Long before wind turbines and solar panels, people made energy by burning wood. Biomass energy is, in a sense, the oldest fuel of all, brought up to date. It now runs power stations, heats homes and fills fuel tanks, and it counts as one of the main renewable sources. Yet it is also the most argued-over, because unlike the sun or the wind, biomass produces carbon dioxide when it burns. Here is what biomass energy is, how it works, and why its environmental record is more complicated than the renewable label suggests.

What it is

Biomass energy is energy released from organic material, recently living matter such as wood, crops, plant residues and organic waste, that is burned or converted into fuel. The material itself is called biomass, and the energy made from it is often known as bioenergy.

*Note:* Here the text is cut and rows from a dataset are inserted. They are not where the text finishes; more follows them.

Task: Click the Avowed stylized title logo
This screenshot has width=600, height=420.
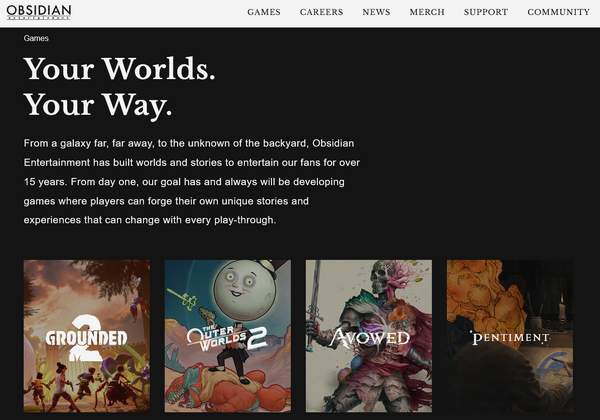Action: pos(369,337)
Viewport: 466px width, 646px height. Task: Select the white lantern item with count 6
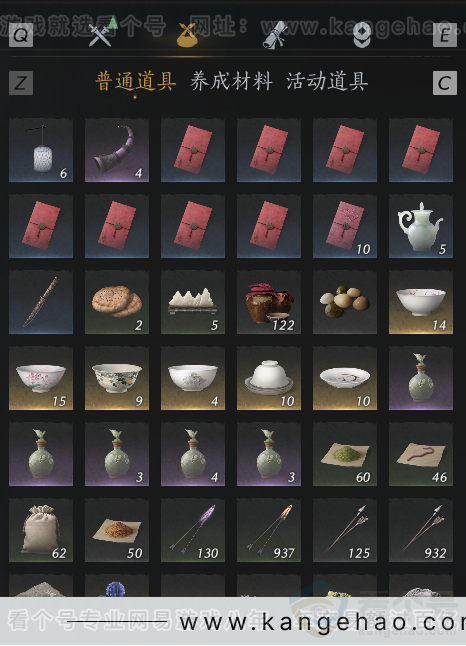point(41,150)
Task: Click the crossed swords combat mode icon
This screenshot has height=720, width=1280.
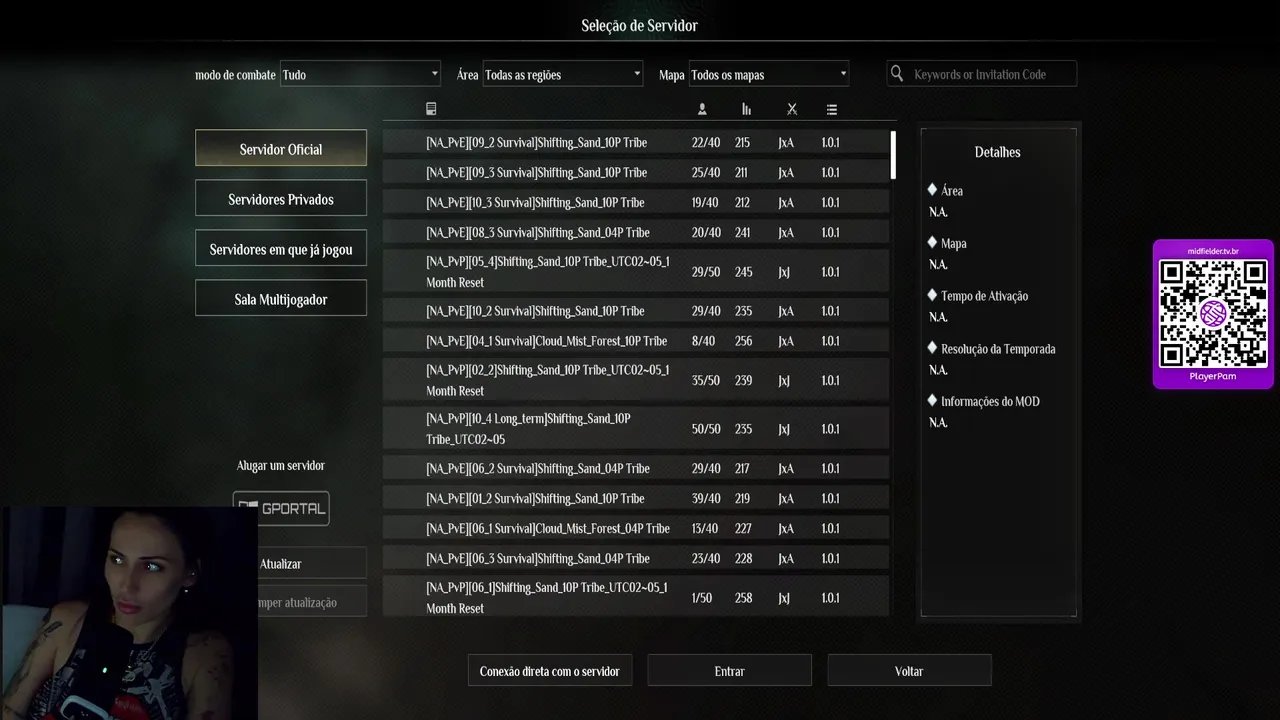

The crucial phrase is recently living. Coal, oil and gas are also derived from once-living things, but those formed over millions of years and exist in fixed quantities. Biomass comes from material grown within a human lifetime, which can in principle be replaced by growing more. That is the basis for treating it as renewable, in the same family as solar, wind and geothermal energy.

Where biomass comes from

Biomass is a broad category rather than a single fuel. Common sources include:

  • Wood and wood products: logs, wood chips, sawdust and compressed wood pellets, the largest source of biomass energy worldwide.
  • Crop residues: straw, husks and other leftovers from farming.
  • Energy crops: plants grown specifically for fuel, such as miscanthus grass or short-rotation willow.
  • Organic waste: food waste, animal manure and sewage, which can be processed to release energy.

Because so much of it is waste or by-products, biomass is sometimes presented as a way of turning rubbish into power, though dedicated crops grown solely for fuel are a different proposition.

How the energy is captured

The chemical energy stored in biomass, originally captured from sunlight by photosynthesis, can be released in several ways depending on the fuel and the goal.

What Is Biomass Energy?
Photo: CEphoto, Uwe Aranas / Wikimedia Commons (CC BY-SA 3.0)
  1. Direct combustion. The simplest route: burn the material to produce heat, which can warm a building directly or boil water to drive a steam turbine and generate electricity. Most large biomass power stations work this way.
  2. Anaerobic digestion. Organic waste is broken down by microbes in the absence of oxygen, producing biogas, a methane-rich gas that can be burned for heat and power or cleaned up and fed into the gas grid.
  3. Conversion to liquid fuels. Crops can be processed into liquid biofuels, such as bioethanol (often blended into petrol) and biodiesel, used mainly in transport.

This versatility is part of biomass's appeal. It can supply heat, electricity and transport fuel, three jobs that other renewables struggle to cover all at once.

What biomass is good at

Biomass has a particular strength that intermittent renewables lack: it can be stored and used on demand.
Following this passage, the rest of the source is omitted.